__ACTIVITY LIST__.
(1) In the passage on PEG tube tract metastases, why can CT reveal an implantation metastasis before clinical signs appear? Answer in one to three sentences.
(2) List every complication that the passage on PEG tube tract metastases names as possibly accompanying a growing tumor.

__EXERCISE PASSAGE__.
====================

Lobulated or increasing soft tissue seen along the PEG tube tract, however,
should be viewed with suspicion, especially if the onesided thickness exceeds
1 cm. Extension to the cutaneous exit site (or, less frequently, the gastric
entry site) is generally what leads to clinical presentation but is often
delayed until the tumor has grown quite large or becomes complicated by
bleeding, infection, or irritation
[2,3,4,5,6].
Even when such cutaneous manifestations are present, a malignant cause is
often not suspected initially
[2]. These cancer patients may
undergo CT for restaging or other indications, which affords an opportunity to
examine the PEG region for abnormal soft tissue. Depending on the timing, CT
would presumably detect most unsuspected implantation metastases before
clinical manifestations develop, as seen in one of the four patients we
present (Fig.
2A,2B).

====================

[Collected data]
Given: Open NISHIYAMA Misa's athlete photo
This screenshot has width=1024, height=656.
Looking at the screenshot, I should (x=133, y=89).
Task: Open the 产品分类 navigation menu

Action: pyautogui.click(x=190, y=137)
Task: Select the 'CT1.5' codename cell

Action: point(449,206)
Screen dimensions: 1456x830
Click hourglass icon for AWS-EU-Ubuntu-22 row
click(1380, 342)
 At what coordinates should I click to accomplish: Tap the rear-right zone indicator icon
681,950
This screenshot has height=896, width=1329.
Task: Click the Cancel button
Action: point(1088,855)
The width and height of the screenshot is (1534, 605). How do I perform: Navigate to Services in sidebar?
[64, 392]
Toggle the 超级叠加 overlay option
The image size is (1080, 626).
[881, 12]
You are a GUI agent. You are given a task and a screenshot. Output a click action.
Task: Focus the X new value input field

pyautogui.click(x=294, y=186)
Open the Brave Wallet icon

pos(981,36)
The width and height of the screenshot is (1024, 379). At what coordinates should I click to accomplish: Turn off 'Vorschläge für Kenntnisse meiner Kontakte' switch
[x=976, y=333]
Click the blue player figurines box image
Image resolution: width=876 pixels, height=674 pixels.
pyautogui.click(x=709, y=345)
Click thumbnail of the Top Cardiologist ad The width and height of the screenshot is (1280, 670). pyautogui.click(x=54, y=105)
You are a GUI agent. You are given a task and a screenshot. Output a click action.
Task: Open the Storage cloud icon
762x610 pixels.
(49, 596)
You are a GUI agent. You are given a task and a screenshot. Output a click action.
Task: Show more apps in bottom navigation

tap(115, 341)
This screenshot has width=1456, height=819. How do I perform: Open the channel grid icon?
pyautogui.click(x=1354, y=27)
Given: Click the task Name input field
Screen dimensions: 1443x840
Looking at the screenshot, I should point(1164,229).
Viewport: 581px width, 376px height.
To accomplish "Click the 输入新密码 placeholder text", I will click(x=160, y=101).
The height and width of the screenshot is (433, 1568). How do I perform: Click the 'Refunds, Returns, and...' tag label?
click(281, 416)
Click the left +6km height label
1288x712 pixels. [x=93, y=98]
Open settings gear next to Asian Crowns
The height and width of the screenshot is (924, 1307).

====================

__TASK-BY-TASK SOLUTIONS__.
(1) Clinical presentation generally depends on the tumor reaching the cutaneous exit site (or, less often, the gastric entry site), which is often delayed until the tumor is quite large or complicated. Meanwhile, these cancer patients may undergo CT for restaging or other indications, which gives a chance to examine the PEG region for abnormal soft tissue.

(2)
- Bleeding
- Infection
- Irritation